* Work instructions
Decide whether each statement agrees with the article on Kenya's Eurobond plans, answering yes or no and quoting the words of the article that settle it. (a) The euro issue is expected before the end of the quarter ending in December 2021. (b) Kenya intends to overhaul its debt under a Group of 20 initiative. (c) Standard and Poor's lowered Kenya's credit rating to 'B'.

* Document extract
———
KENYA – The government of Kenya is looking for lead managers for the issuance of new Eurobonds to raise US$1 billion and 1 billion euros separately, the country’s Treasury has revealed.

The East African nation said earlier this month it will not seek to overhaul its debt under a Group of 20 initiative because it fears that would curtail its ability to raise funds from global capital markets.

The first issue, whose target date is before the end of this quarter, will raise US$1 billion which could be expanded for purposes of managing liabilities, the Treasury said in the request for proposals documents sent to banks.

The second issue, which will raise 1 billion euros, is likely to be issued before the end of the quarter ending in December 2021, the ministry said in the documents, adding that could also be expanded for liability management purposes.

The new issues “are meant to finance the budget for the relevant years and restructure or smoothen Kenya’s external debt maturity profile through refinancing some of the existing commercial debts,” the ministry said.

This comes against a backdrop of weaker credit rating by global rating agencies, the latest being Standard and Poor’s (S&P), which downgraded Kenya’s credit rating to ‘B’ on declining tax revenue collections and bulging external debt obligations.

Fitch and Moody’s rating agencies have also done similar downgrades on Kenya.

But Haron Sirma, Director in charge of Debt Management at National Treasury, told The East African Newspaper that all sovereign ratings had been downgraded on account of effects of the COVID-19 pandemic.

“We can still access international financial markets and a downgrade does not mean that our access to the market has been limited,” said Sirma.

Kenya’s Treasury figures indicate that Kenya’s external debt obligations will hit US$8.48 billion)at the close of the 2020/21 fiscal year.

At the end of June 2021, the country’s public debt is forecast at US$71.55 billion and will account for approximately 69% of GDP.

Top on the list of the country’s foreign debt is a loan from China used to construct the Standard Gauge Railway (SGR).

Experts maintain that the country’s debt repayment delays will not be enough to put public finances on a sustainable footing without a policy rethink.

In January this 2021, the country secured a six-month moratorium on US$245 million out of its total Chinese debt load.

The country also got a six-month suspension of debt-service from Paris Club creditors until the end of June 2021.
———
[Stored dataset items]
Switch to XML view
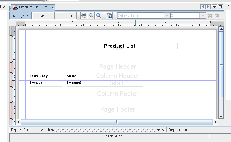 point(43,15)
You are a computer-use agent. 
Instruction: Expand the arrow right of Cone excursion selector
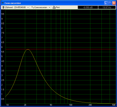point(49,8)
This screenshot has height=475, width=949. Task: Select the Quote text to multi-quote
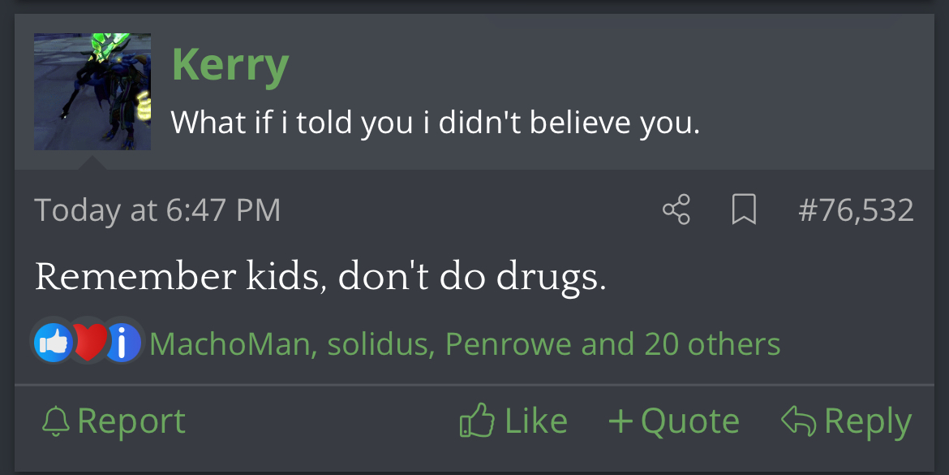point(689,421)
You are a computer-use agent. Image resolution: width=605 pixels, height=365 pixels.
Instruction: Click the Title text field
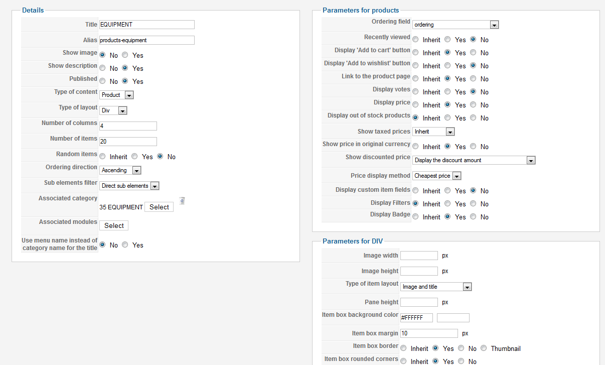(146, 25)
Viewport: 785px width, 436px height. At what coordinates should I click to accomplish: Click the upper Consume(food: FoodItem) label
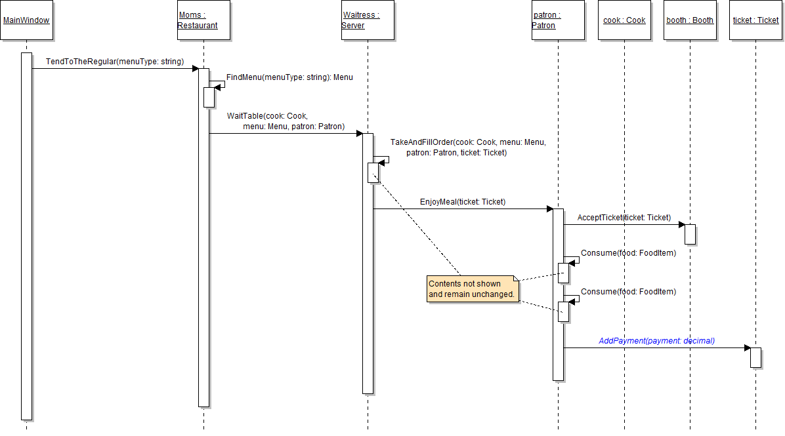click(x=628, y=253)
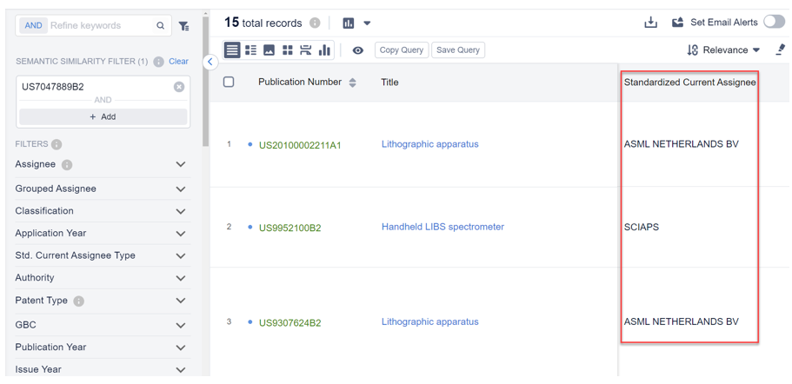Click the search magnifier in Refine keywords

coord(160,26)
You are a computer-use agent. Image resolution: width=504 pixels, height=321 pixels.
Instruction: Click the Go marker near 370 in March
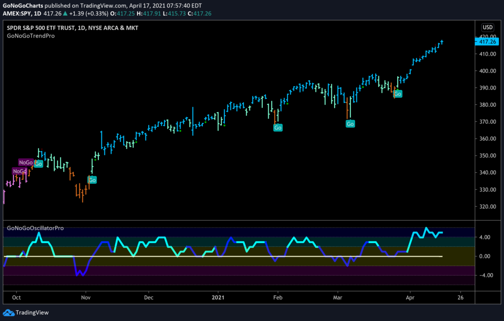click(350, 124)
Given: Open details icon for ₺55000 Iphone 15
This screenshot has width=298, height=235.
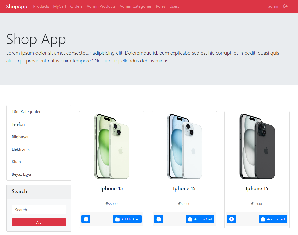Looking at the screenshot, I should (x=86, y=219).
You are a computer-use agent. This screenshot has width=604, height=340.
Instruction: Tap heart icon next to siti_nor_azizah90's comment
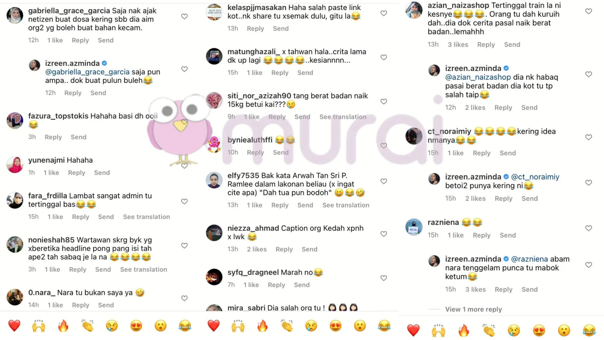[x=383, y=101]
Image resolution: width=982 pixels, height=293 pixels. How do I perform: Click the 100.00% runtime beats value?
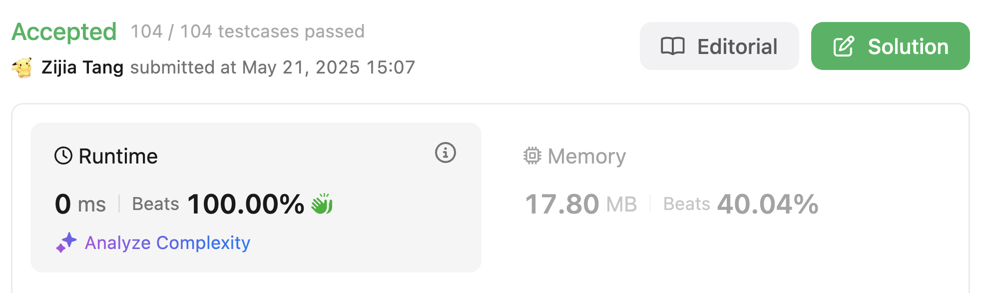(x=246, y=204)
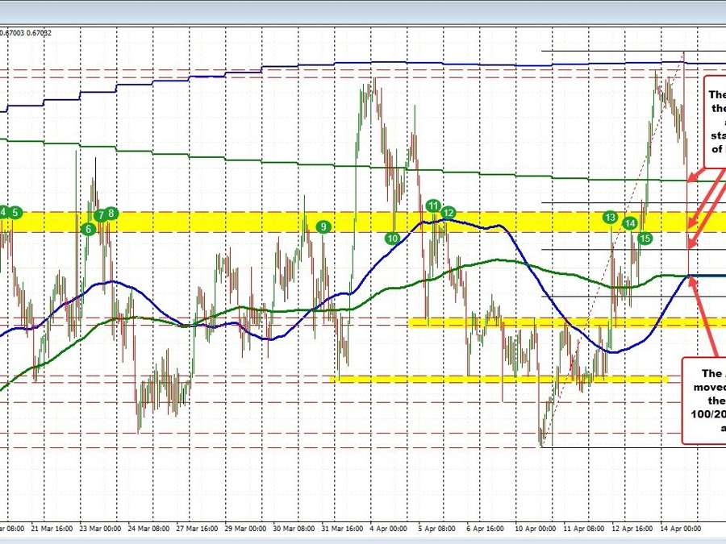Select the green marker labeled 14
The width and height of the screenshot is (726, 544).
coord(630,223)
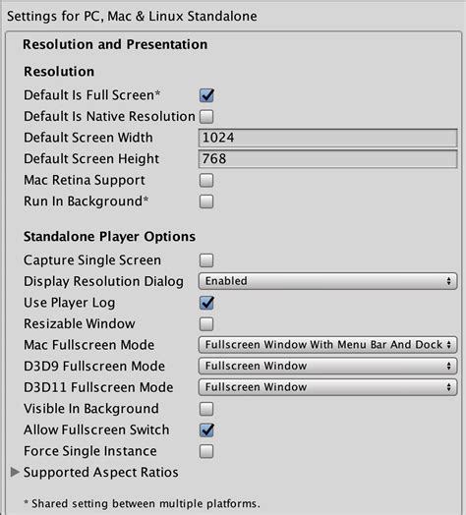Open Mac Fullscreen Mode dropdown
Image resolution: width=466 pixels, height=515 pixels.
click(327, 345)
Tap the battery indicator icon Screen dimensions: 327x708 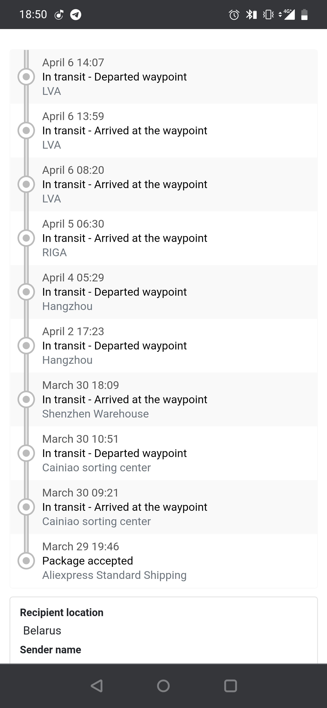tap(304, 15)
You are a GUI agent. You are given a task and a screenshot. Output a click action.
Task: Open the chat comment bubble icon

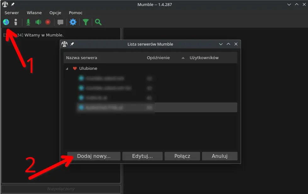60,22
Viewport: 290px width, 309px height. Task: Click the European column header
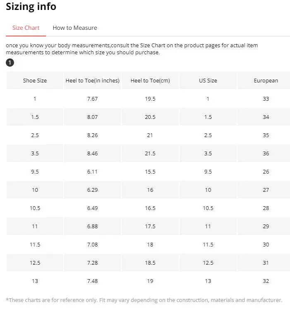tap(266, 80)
———
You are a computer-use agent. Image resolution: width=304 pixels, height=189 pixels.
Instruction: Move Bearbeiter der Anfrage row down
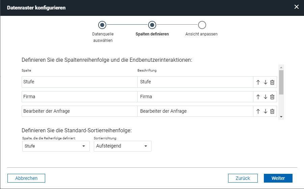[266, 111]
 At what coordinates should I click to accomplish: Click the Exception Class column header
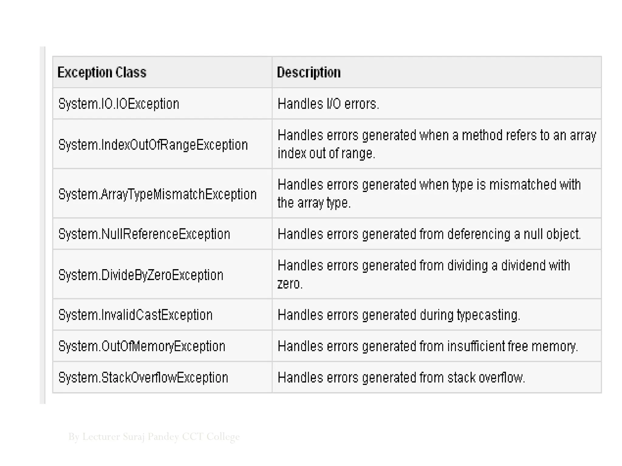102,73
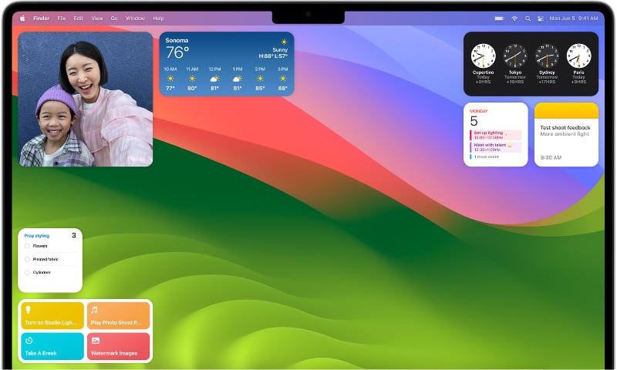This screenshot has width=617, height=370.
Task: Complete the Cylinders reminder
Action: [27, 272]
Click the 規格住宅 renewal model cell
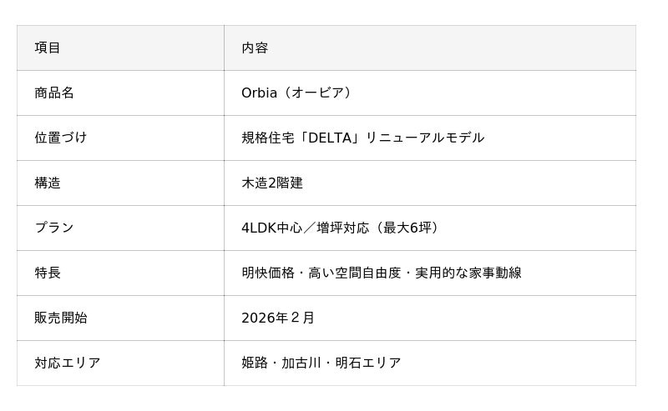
———
* Solution to the exercise
(a) Yes: "is likely to be issued before the end of the quarter ending in December 2021"
(b) No: "it will not seek to overhaul its debt under a Group of 20 initiative"
(c) Yes: "downgraded Kenya’s credit rating to ‘B’"